According to research, about half the world’s fossil fuel assets would be worthless in 2036 under a net transition.
Countries that take too long to decarbonise their economies will be affected, but those that move quickly will benefit. The study shows that renewables and investment in the early stages of the transition will make up the difference.
It highlights the danger of producing too much oil and gas, which could leave $11tn to $14tn (£8.1tn – £10.3tn). These stranded assets are infrastructure, property, and investments whose value has plummeted so they need to be written off.
Jean-Francois Mercure, University of Exeter’s lead author, stated that the global shift to cleaner energy would be beneficial for the economy. However, it should be managed carefully to avoid regional misery and potential instability.
“In the worst-case scenario people will continue to invest in fossil fuels until suddenly they realize that what they have is worthless and not the demand they expect.” “Then we could see another financial crisis of the magnitude of 2008,” he warned, warning that oil capitals like Houston could face the same fate after the collapse of the US auto industry.
At the ongoing COP26 climate conference the challenge is clear. Some of the countries most at risk – such Russia and Brazil, which are oil and gas exporters – will try to slow down transition, as they did at previous climate meetings. However, those most likely gain, such as the EU, who imports fuel, are calling for quicker action.

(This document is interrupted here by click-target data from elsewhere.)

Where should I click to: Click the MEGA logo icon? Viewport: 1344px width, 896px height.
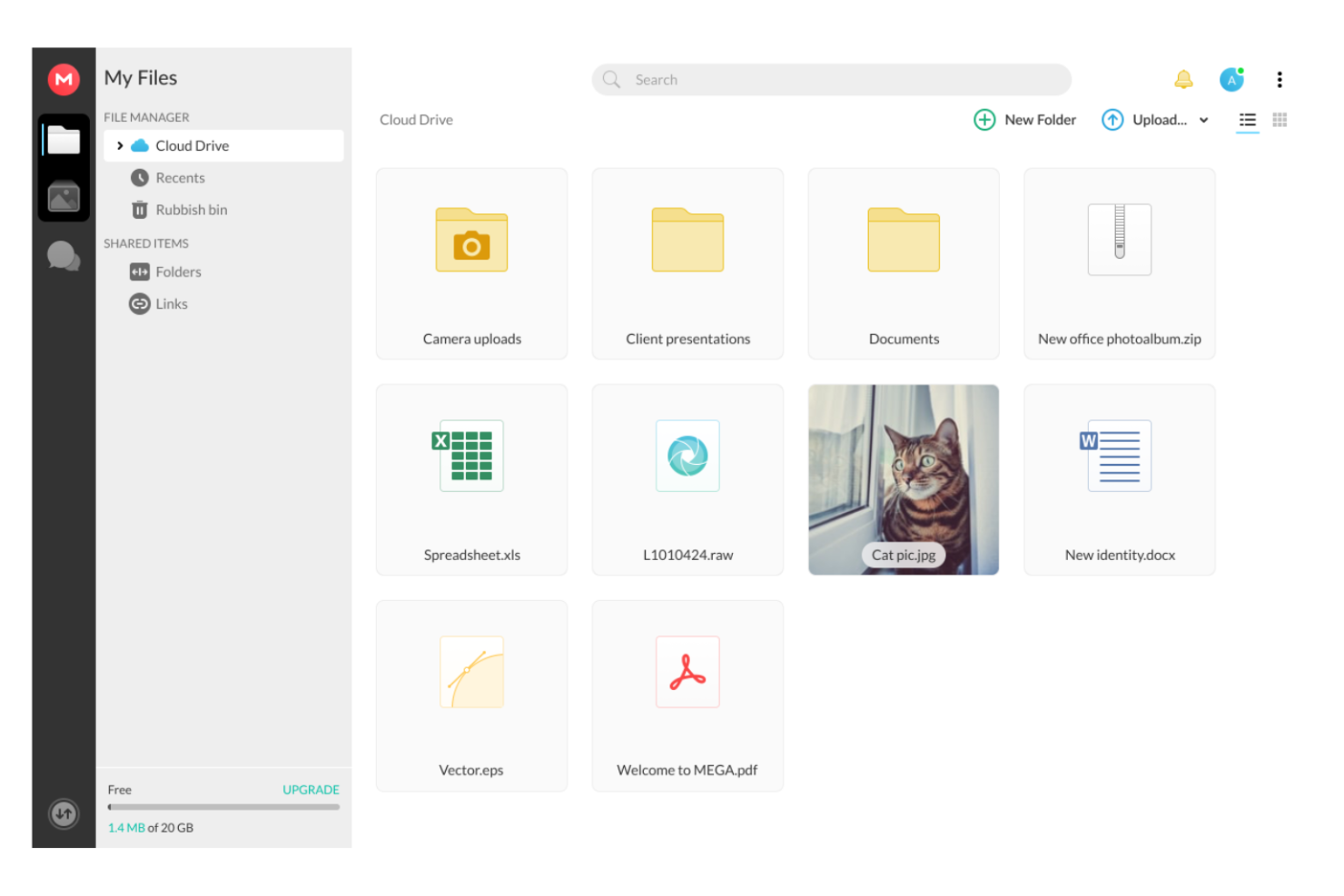(x=64, y=79)
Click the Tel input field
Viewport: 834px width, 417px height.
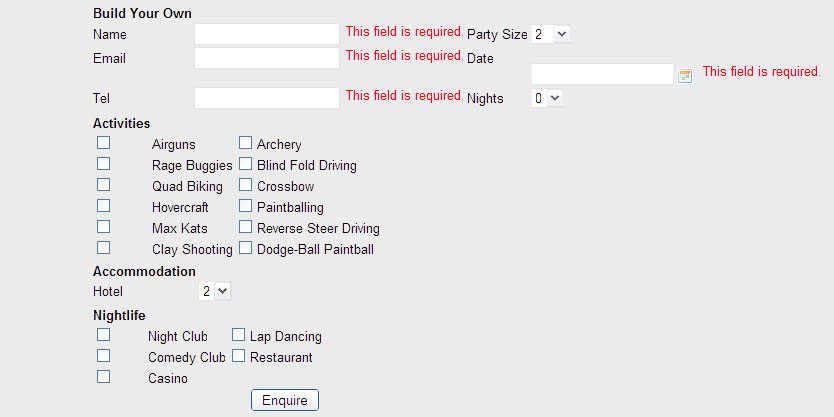(x=267, y=98)
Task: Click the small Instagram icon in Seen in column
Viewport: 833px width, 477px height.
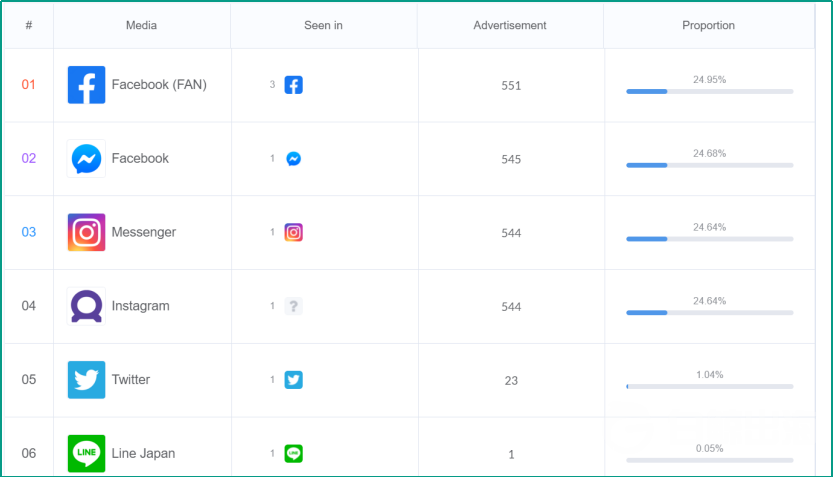Action: pos(293,232)
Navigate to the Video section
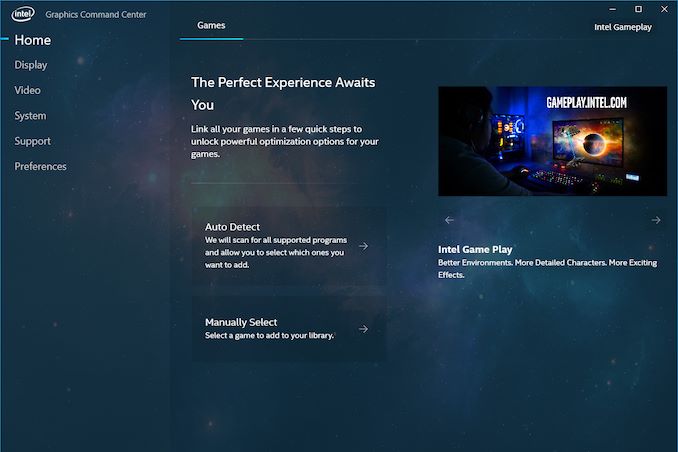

The paper was published in Nature . It shows how a decline in oil and gas demand before 2036 will change the geopolitical landscape. Current investment flows and commitments by the government to net zero emissions by 2050, will make renewable energy more efficient and more stable. Meanwhile, fossil fuels will see more volatility. Many carbon assets such as coal and oil reserves will not be burned. Machinery will also remain stranded and cease to be of any value to its owners.
Remote areas and technically difficult environments are the most dangerous. The most vulnerable assets are the Canadian tar sands and US shale, followed by deep offshore wells in Brazil or elsewhere. North Sea oil can also be quite expensive to extract, and is likely to be used when there is less demand.
Current oil, gas, and coal importers like the EU, Japan and South Korea will benefit from the transition. They will be able use the money saved on fuel purchases overseas to invest in their countries. This includes money for renewables, which will modernise the infrastructure, create jobs, and increase energy independence.
The situation of the two largest emitters in the world, the US and China, is more complicated because they have more diverse economies that include both large fossil fuel reserves and strong renewable sectors. The UK is in a similar position, but the UK, as a net energy importer stands to gain overall.
Much depends on how quickly and widely decarbonisation is spread, as well as the strategies used by fossil fuel exporters for selling off their assets before they lose market value. The study examined several scenarios to assess the impact.